#ResearchSpeak: depression in MS is associated with focal brain damage
Would you be surprised if I told you that the black dog is associated with structural changes in the brains of pwMS? #ResearchSpeak #MSBlog
The smallish study below shows that depressive symptoms in pwMS is associated with gray matter loss in the left temporal lobe. The implication is that damage in the neuronal pathways that are linked to this particular area of the brain is associated with depression in MS. This is not surprising. Depression, like all symptoms, must have a neuroanatomical and/or neurophysiological correlate; in other words depression must be linked to malfunctioning of the brain.
We know that the life-time prevalence of depression in pwMS is close to 50%; if this is causally linked to structural changes in the brain then preventing these changes should reduce the incidence and life-time prevalence of depression in MS. I wonder if this is occurring in pwMS who are being effectively treated with disease-modifying therapies?

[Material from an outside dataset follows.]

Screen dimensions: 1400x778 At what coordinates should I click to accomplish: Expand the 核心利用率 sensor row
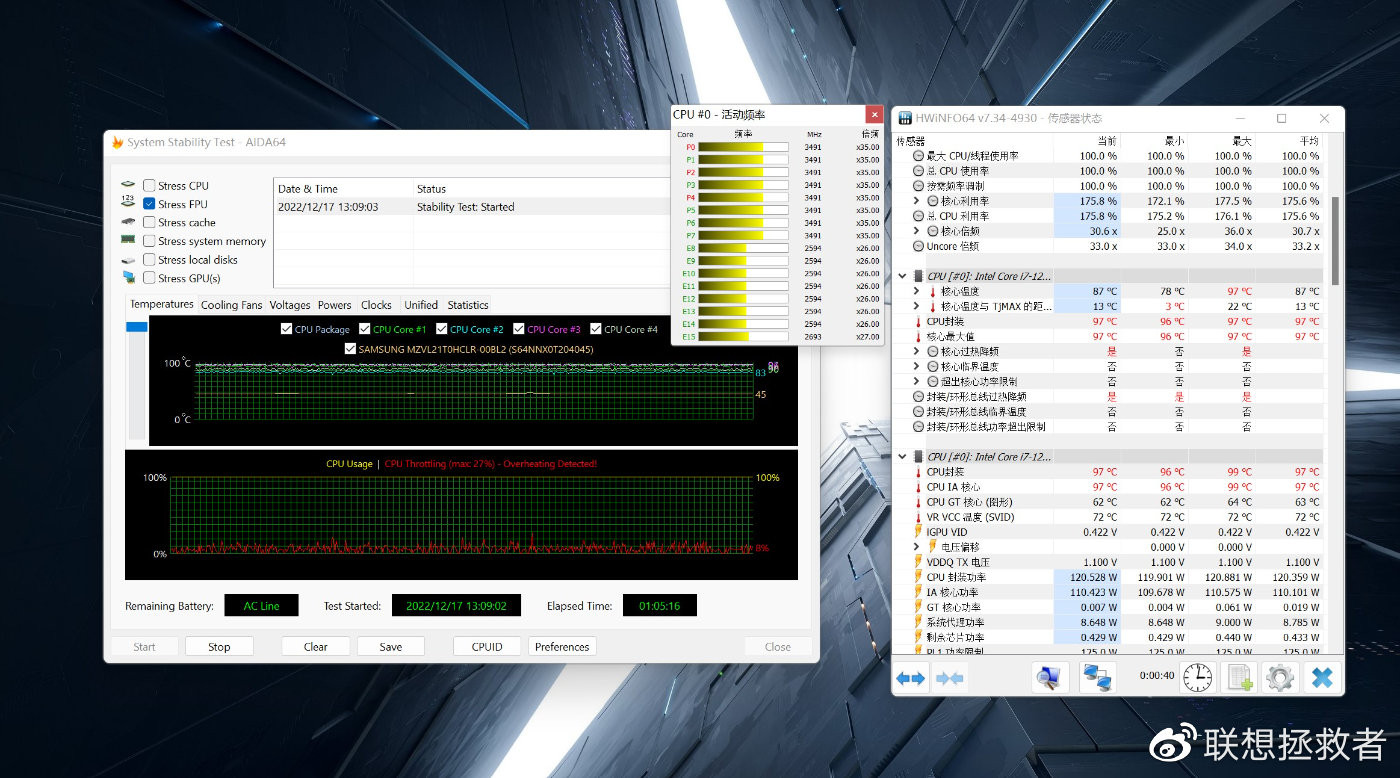click(917, 201)
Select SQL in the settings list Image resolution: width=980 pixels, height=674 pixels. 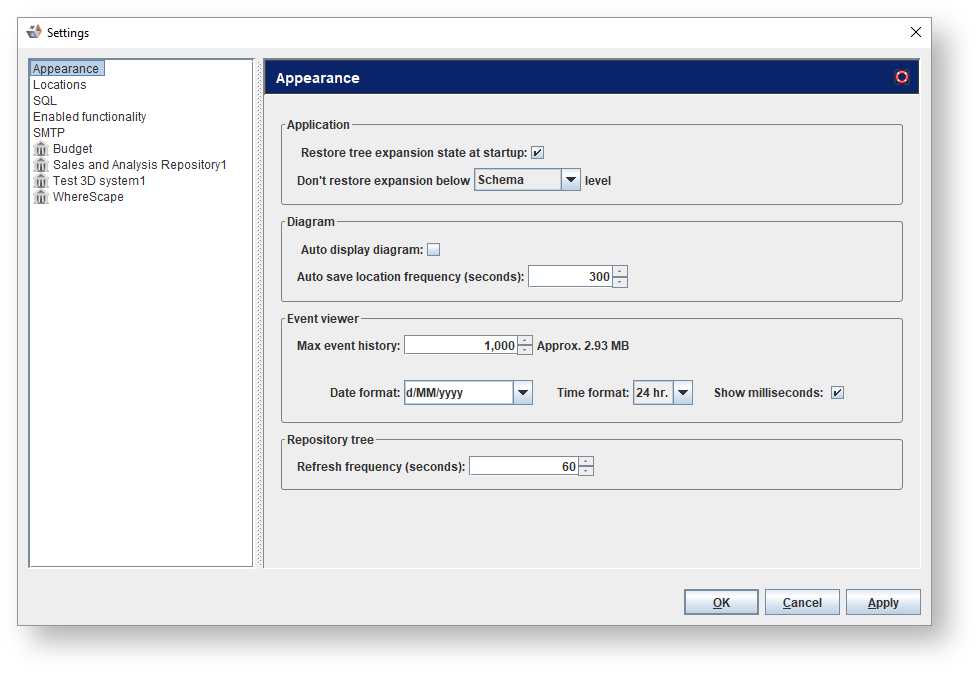tap(45, 101)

Depression is part of a complex of hidden symptoms that are seldom discussed with pwMS who are early in the course of their disease. The others are anxiety, fatigue and cognitive impairment. If we made the point that depression, and these other symptoms, are linked to structural damage to the brain caused by MS would that affect decision-making around early-effective treatment?
Depression has a major affect on quality of life and if we want to treat MS holistically we need to do everything possible to prevent this awful complication of MS and its consequences. Do you agree?

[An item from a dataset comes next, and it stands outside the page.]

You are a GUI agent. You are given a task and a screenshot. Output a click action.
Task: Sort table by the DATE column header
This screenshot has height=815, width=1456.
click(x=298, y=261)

Introduction: Depressive symptoms are a frequent and distressing phenomenon in Multiple Sclerosis (MS) patients. Cross-sectional research links these symptoms to reduced brain gray matter volumes in parts of the prefrontal and temporal lobe as well as subcortical structures like the hippocampus, nucleus caudatus and globus pallidus. Nevertheless, prospective relationships between regional gray matter volume and the course of depressive symptoms are poorly understood.

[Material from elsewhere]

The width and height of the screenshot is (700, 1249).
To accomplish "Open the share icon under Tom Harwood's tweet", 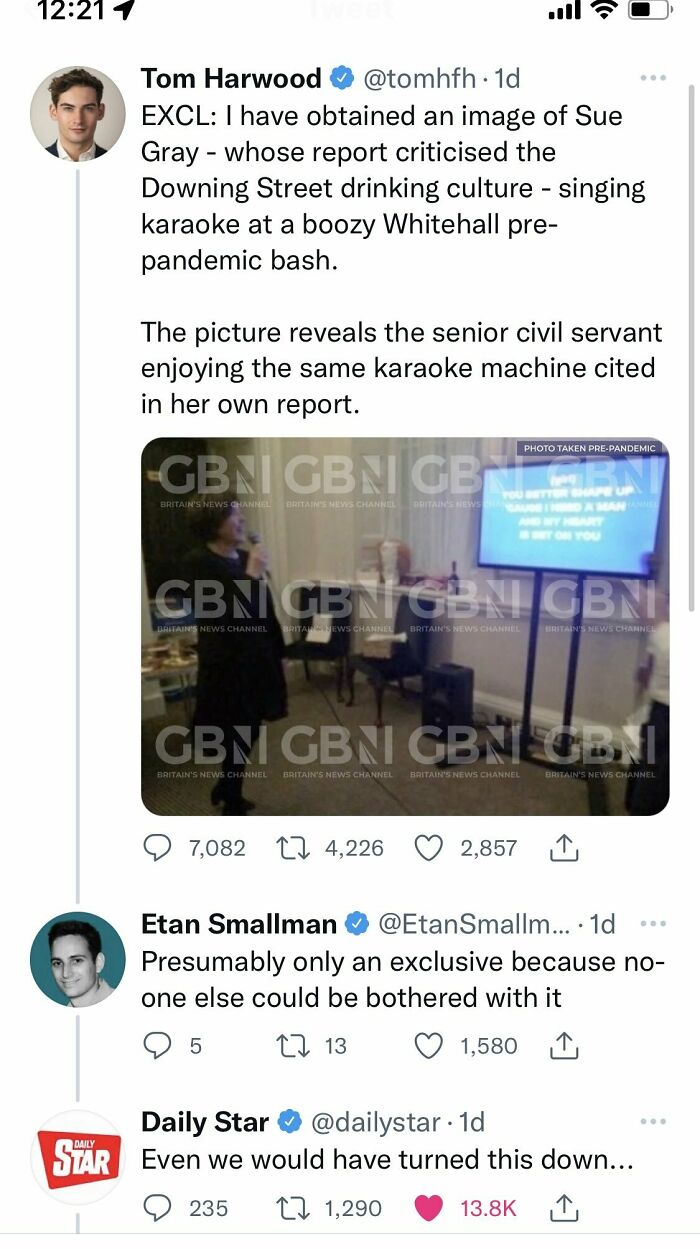I will pyautogui.click(x=564, y=847).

Methods: Forty-four patients with relapsing-remitting or secondary progressive MS participated in a prospective study with two assessments of depressive symptoms and high-resolution MRI with an inter-test-interval of 17 months. Relationships between baseline gray matter volume and baseline depressive symptoms, as well as prospective associations between the development of atrophy and depression were assessed using voxel-based morphometry (VBM).
Results: Cross-sectional analyses revealed an association between depressive symptoms and gray matter loss in the left temporal lobe. Prospective analysis showed that gray matter losses in the right middle cingulate and middle frontal gyrus at baseline predicted increasing depressive symptoms during follow-up. Increase in depressive symptoms was related to a concomitant increase in atrophy in the left thalamus and right globus pallidus.
Discussion: Our results fit well into the concept of a disturbed cortico-striatal-pallido-thalamic loop in depression. In this framework, progressive gray matter loss in limbic basal ganglia structures including globus pallidus and thalamus may lead to depression-typical deficits in hedonic motivation, whereas atrophy of the prefrontal cortex may contribute to maladaptive coping strategies, promoting an unfavorable development of depressive symptoms.